Aramızda belediye başkanı da bulunuyor. İşte bu seçimlerden sonra bana gelen raporlara baktığımızda özellikle bazı eleştiriler var ki bu çok çok önemli. Vatandaş özellikle şunu arıyor, bu tabi ağırlıklı belediye başkanları bunun yanında milletvekilleri vesaire… Tevazu arıyor tevazu. Belediye Başkanı, benim dükkanıma gelip bir çayımı içmedikten sonra ben bu belediye başkanını ne yapayım diyor. Yani seçimden seçime mi belediye başkanı, milletvekili beni ziyaret edecek diyor. Veya kendi tanıdıkları ofislere uğrayıp çekip gidecekler diyor.
'BİZİ YÜCELTEN TEVAZUMUZ OLMUŞTUR'
Değerli arkadaşlar AK Parti’nin müktesebatında böyle bir şey olamaz. Bizi yücelten tevazumuz olmuştur. Eğer biz bu tevazuyu kaybettiysek işte bu açık net, puan kaybına da neden olmuştur. En güçlü olduğumuz yerlerde eğer ciddi bir puan kaybı olmuşsa bunu kendi nefsimize soracağız. 'Biz hatayı nerede yaptı? Yanlışımız nerede' Çok iyi hizmetler yapmış olabilir, bu hizmetler gerektir. Ama yeterli değildir. Yeterli olan o gönüllere girmektir. Gönüllere girersek bu işi başarmış oluruz. Vatandaşına tepeden bakıyorsak, onlara yeri geldiği zaman… Kusura bakmayın bu millet şamar oğlanı değil. Bir oy verir, iki oy verir sonra kenara koyar.
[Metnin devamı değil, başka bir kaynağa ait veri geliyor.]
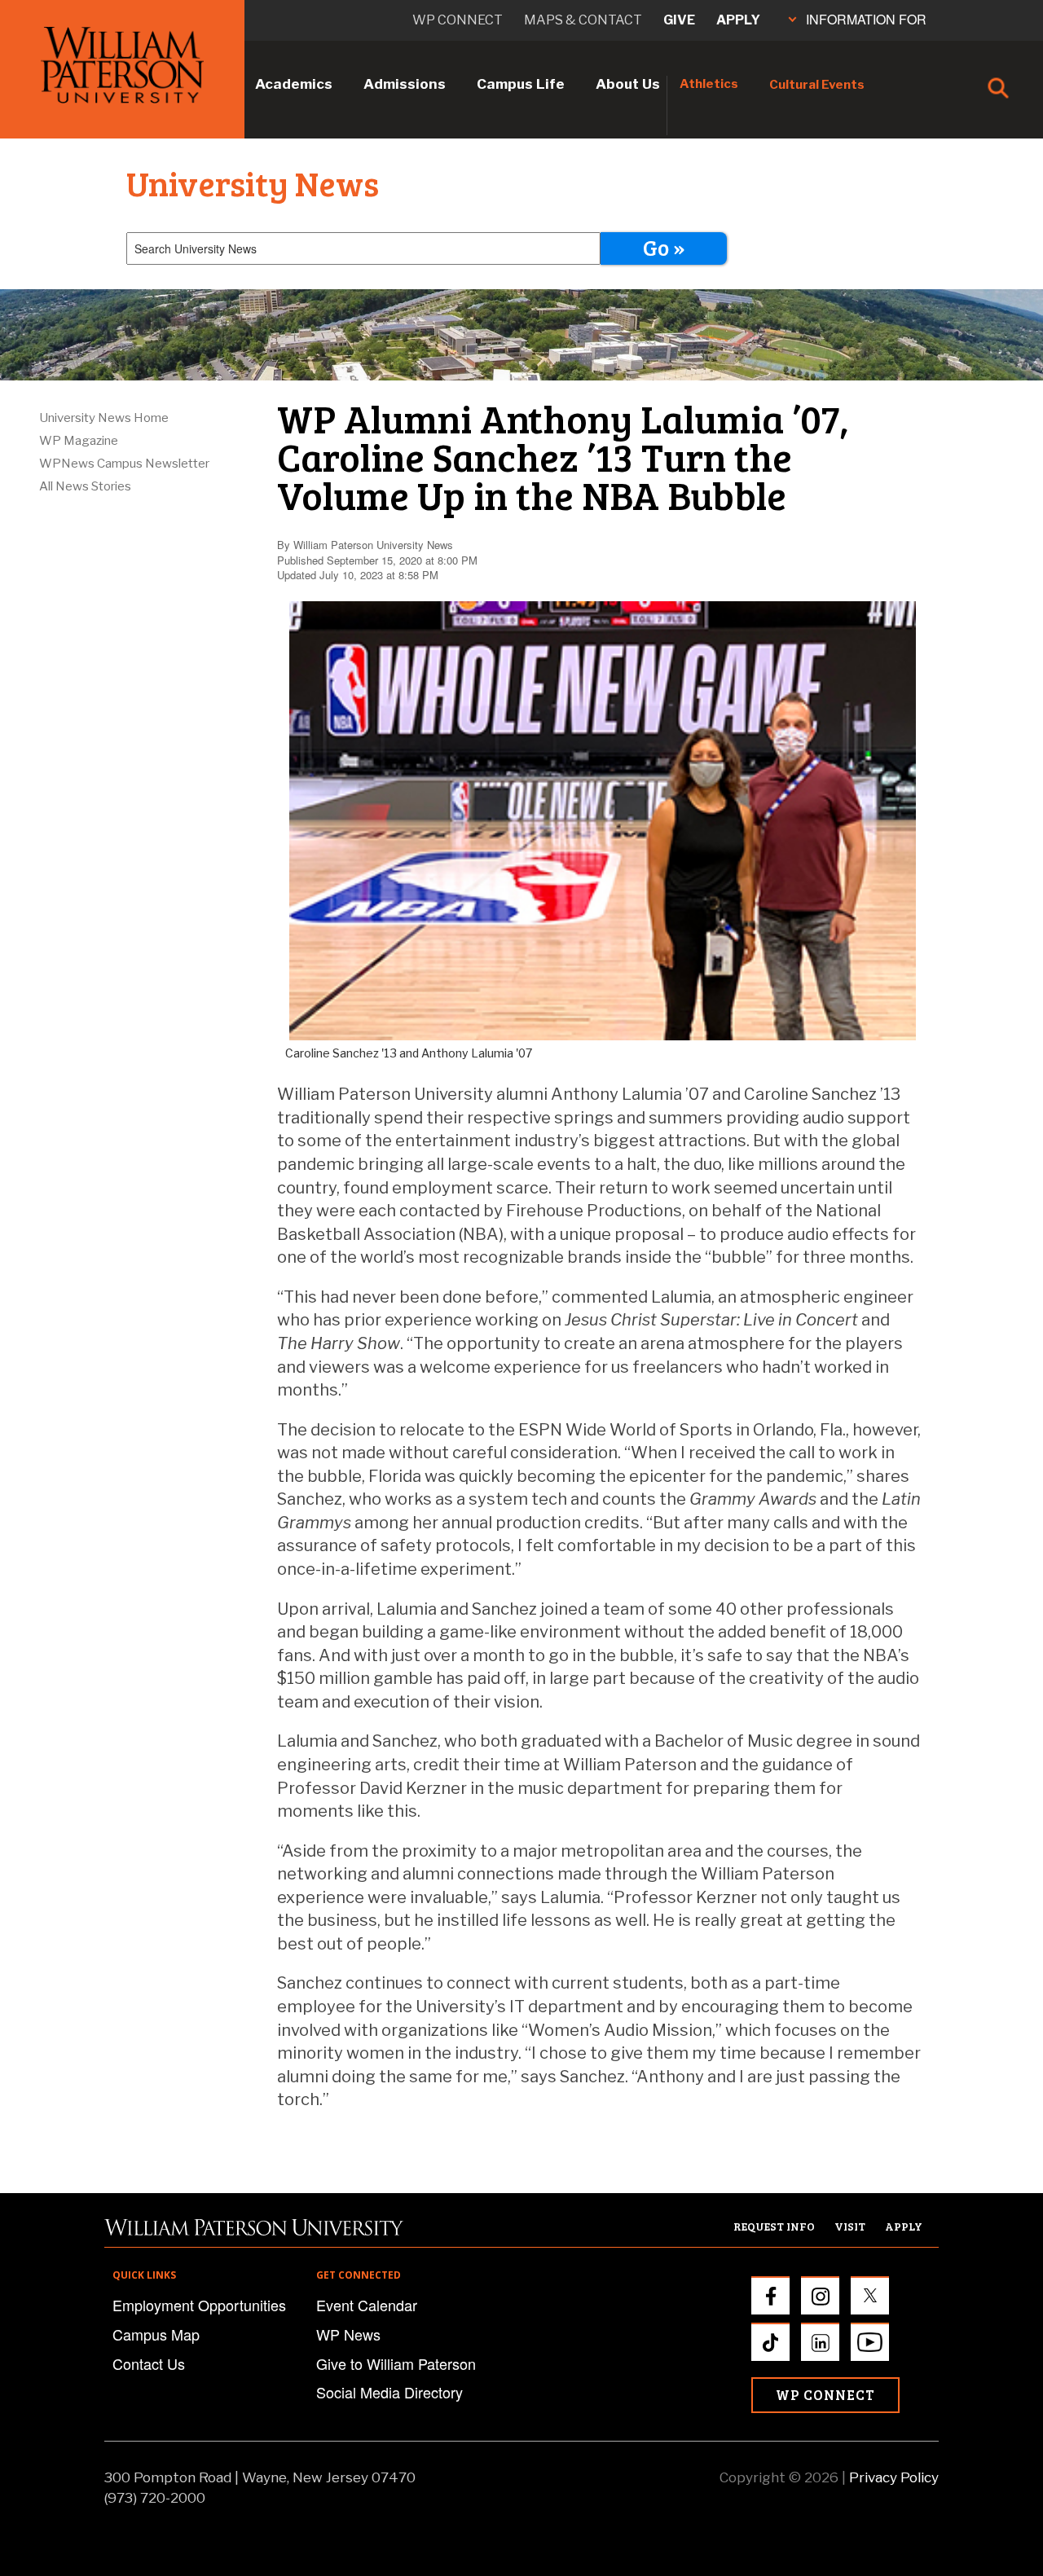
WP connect (457, 20)
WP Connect (825, 2394)
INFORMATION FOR (866, 19)
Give (679, 20)
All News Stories (85, 486)
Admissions (404, 84)
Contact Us (148, 2363)
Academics (293, 84)
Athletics (709, 84)
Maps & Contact (583, 20)
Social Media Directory (389, 2391)
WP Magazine (78, 440)
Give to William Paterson (396, 2363)
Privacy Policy (894, 2477)
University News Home (104, 417)
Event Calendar (366, 2304)
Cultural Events (817, 84)
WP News (348, 2334)
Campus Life (521, 84)
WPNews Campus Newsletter (124, 463)
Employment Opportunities (199, 2304)
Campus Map (156, 2334)
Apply (738, 20)
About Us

Şimdi kongremizle birlikte yeni bir oluşum olacak. MKYK’mızdan MYK’mıza varıncaya kadar bir değişim dönüşüm az da olsa yapacağız. Ama sonra çok yoğun bir maraton başlıyor. Nedir ? Mart. Yerel seçimlerin startını vereceğiz. Bu startı verirken de kaşına gözüne değil. Hem iş bitirme potansiyeline hem halkla uyumuna bakarak adım atmak durumundayız. Yerel yönetim aynen bu seçimlere benzemez. Böylece yerel yönetimlerden 2019’da çok daha başarılı çıkalım. Ben teşkilatımın buna hazır olduğuna inanıyorum. Ve 2019 Mart’ına kadar bu belediyeciliğin adını ben doğrusu 'gönül belediyeciliği seferberliği' olarak koyuyorum. Aynı şey teşkilatlarımız için geçerli. 'Ben iktidar partisinin il başkanıyım, ilçe başkanıyım' Yok. Efendi olmaya değil hizmetkar olmaya geliyoruz.
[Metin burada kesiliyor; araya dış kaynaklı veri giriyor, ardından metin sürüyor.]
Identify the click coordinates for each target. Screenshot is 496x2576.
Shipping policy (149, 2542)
Doğu ve güneydoğu bölgelerimizde kayyum belediye başkanları eliyle milyonlarca insanımızı gerçek belediyecilik hizmetleriyle tanıştırdık. Başarılarıyla bizleri gururlandıran belediye başkanlarımız var, bunun yanında vasat kalan belediye başkanlarımız da bulunuyor.
'PARTİLİ OLMAYAN BAKANLARIMIZLA KABİNE OLUŞTURUYORUZ'
Bakanlarımız artık eskisi gibi olmayacak. Şimdi artık partili olmayan bakanlarımızla bir kabine oluşturuyoruz. Ve bu arkadaşlarımız bundan önce olduğu gibi de köşeye sıkıştırılmak suretiyle, şuraya şu olsun buraya bu olsun mantığıyla hareket etmeyecek. Kimse kalkıp da şunu diyemeyecek, kadrolaşmaydı şuydu buydu bunu diyemeyecek. En azından bakan, olaylara bakarken daha objektif bakma imkanı getirecek. Bu tür zanların altında da kalmayacak. Tabi bütün bunlarda aranan ne olaca? Ehliyet olacak, liyakat olacak.
Teşkilatlarımızın kadın ve gençlik kolları dahil olmak üzere, bu gönül seferberliğinde belediye başkanlarımızın yanında olması çok önemlidir. 'Benim istemediğim olmadı, benim istediğim olmadı' mantığıyla bir davanın mensubu olmak mümkün değildir. Burayı altını çizerek söylüyorum. Çünkü bazı yerlerde, yine gelen raporlarda maalesef yerel yönetimlerle adaylar arasında bu tür sıkıntılar da yaşandı. Ben onu istemiyordum, filancayı istiyordum. Onun için yan gelip yatanlar oldu, kusura bakmasınlar.
Eğer biz bir davanın mensubu isek size göre verilmemiş olabilir veya sizin istediğiniz olmayabilir. Ama bu zaman içerisinde bizim en çok üzerinde durmamız gereken konu insan meselesidir. Burada olmaz bir başka yerde olur. İlla parlamento mu olaca? İlla bakanlık mı olacak, illa belediye başkanlığı mı olacak' Öyle anlar gelir ki, bunlar bir çok kurullarda, ofislerde bu tür imkanlar da doğabilir.